I want a fast way to count the number of rows in my table that has several million rows. I found the post "MySQL: Fastest way to count number of rows" on Stack Overflow, which looked like it would solve my problem. Bayuah provided this answer:
SELECT
table_rows "Rows Count"
FROM
information_schema.tables
WHERE
table_name="Table_Name"
AND
table_schema="Database_Name";
Which I liked because it looks like a lookup instead of a scan, so it should be fast, but I decided to test it against
SELECT COUNT(*) FROM table
to see how much of a performance difference there was.
Unfortunately I'm getting different answers as shown below:
Question
Why are the answers different by roughly 2 million rows? I am guessing the query that performs a full table scan is the more accurate number, but is there a way I can get the correct number without having to run this slow query?
I ran ANALYZE TABLE data_302
, which completed in 0.05 seconds. When I ran the query again, I now get a much closer result of 34384599 rows, but it's still not the same number as select count(*)
with 34906061 rows. Does analyze table return immediately and process in the background? I feel its worth mentioning this is a test database and is not currently being written to.

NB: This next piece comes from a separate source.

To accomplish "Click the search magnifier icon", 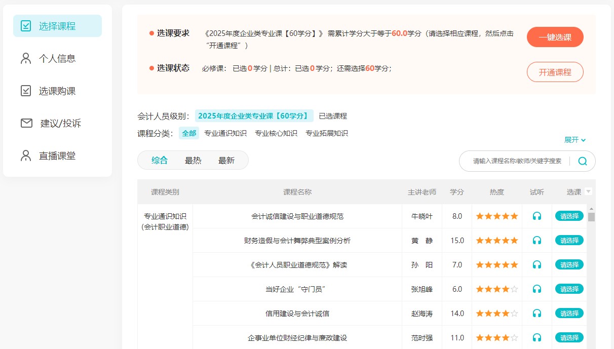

Nobody is going to care if it's just a case of telling someone how big a table is, but I wanted to pass the row count to a bit of code that would use that figure to create a "equally sized" asynchronous queries to query the database in parallel, similar to the method shown in Increasing slow query performance with the parallel query execution by Alexander Rubin. As it is, I will just get the highest id with SELECT id from table_name order by id DESC limit 1
and hope my tables don't get too fragmented.